Based on our observations as well as previous studies, it is understood that of all the genes located in the acsABCD operon, acsD appears to be the only non-essential gene for cellulose biosynthesis. Yet, it seems necessary for the perfection of efficient cellulose biosynthesis, because without it, cellulose production is reduced by 90 %. We believe this perfection is accomplished through a complex hierarchical system in which AcsD plays an integral role at the final stage aiding in the alignment of the linear TCs along the longitudinal axis of the cell. The exact function of AcsD in this process is still unknown; however, our data suggests that this unique protein may act as an anchor that interacts with the fully formed and functional linear TC to enable localization in the cell membrane in the proper orientation and linear arrangement necessary to facilitate the formation of the final ribbon assembly making G. xylinus a unique and prolific producer of pure crystalline cellulose.

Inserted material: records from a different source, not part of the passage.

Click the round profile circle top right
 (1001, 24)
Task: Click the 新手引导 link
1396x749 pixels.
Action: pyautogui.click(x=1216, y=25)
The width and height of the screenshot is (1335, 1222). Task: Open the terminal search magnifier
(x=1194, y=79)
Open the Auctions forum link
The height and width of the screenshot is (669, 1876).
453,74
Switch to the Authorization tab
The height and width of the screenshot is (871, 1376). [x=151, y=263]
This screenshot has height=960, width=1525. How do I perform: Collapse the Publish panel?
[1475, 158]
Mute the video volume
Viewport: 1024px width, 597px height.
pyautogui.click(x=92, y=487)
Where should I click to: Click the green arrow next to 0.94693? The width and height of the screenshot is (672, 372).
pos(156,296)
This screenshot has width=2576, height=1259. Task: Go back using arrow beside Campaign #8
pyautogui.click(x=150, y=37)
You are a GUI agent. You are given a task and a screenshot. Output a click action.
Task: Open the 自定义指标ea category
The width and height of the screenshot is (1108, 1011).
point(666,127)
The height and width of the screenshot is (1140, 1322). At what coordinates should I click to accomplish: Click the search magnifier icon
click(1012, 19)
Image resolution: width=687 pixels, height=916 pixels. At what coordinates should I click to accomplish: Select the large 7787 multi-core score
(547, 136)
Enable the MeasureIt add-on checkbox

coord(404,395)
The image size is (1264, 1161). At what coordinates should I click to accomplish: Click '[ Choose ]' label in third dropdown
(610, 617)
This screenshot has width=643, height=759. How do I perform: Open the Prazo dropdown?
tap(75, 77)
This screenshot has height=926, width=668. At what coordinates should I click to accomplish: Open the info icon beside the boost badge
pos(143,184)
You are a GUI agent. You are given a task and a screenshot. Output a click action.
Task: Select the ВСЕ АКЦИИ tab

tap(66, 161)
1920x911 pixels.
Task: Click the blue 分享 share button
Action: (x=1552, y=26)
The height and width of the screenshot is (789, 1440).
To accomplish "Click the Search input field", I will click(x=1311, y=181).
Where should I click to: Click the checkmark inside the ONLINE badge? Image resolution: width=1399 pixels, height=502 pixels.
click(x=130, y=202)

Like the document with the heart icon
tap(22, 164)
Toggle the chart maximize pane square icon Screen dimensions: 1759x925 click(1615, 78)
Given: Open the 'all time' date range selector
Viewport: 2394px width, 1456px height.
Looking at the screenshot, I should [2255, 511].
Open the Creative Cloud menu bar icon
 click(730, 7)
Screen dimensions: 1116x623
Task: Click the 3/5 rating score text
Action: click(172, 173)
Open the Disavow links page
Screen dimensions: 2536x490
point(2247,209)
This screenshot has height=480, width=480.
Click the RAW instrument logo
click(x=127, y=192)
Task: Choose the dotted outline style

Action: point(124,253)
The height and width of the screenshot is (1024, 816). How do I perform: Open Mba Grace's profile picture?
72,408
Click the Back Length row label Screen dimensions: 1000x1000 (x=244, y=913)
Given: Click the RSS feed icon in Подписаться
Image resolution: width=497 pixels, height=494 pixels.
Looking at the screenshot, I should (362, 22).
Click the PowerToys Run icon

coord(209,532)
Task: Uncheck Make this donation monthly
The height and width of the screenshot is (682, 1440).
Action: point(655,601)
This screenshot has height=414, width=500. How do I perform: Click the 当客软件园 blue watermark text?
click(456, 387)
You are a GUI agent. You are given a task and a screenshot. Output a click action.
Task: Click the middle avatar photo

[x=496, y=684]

Continuing and future investigations

Standal et al. (1994) found the presence of a protein upstream of the acsABCD operon called cellulose complementing protein (CcpAx). Recently, CcpAx was discovered to be localized in the periplasm where it interacts with AcsD (Sunagawa et al. 2013). Tests using antibodies might be helpful in pinpointing a more specific location of the protein as well as its interaction with other proteins such as CcpAx and AcsC. High resolution electron microscopy methods using low concentration UA to decorate the surface of the cell may aid in determining if any pores would be visible on the surface of the CcpAx deficient cells and if their acsD mutants demonstrate the same linear TC orientation and cellulose morphology as compared to our acsDdm mutant. Furthermore, we would like to investigate whether the AcsD protein may have several bonding functions that aid in the establishment of linear TCs properly arranged to optimize efficient ribbon production. Additionally, overexpression studies of the AcsD protein may be useful in determining functionality as well as providing more insight into linear TC orientation and how they fit into the hierarchical cellulose assembly process.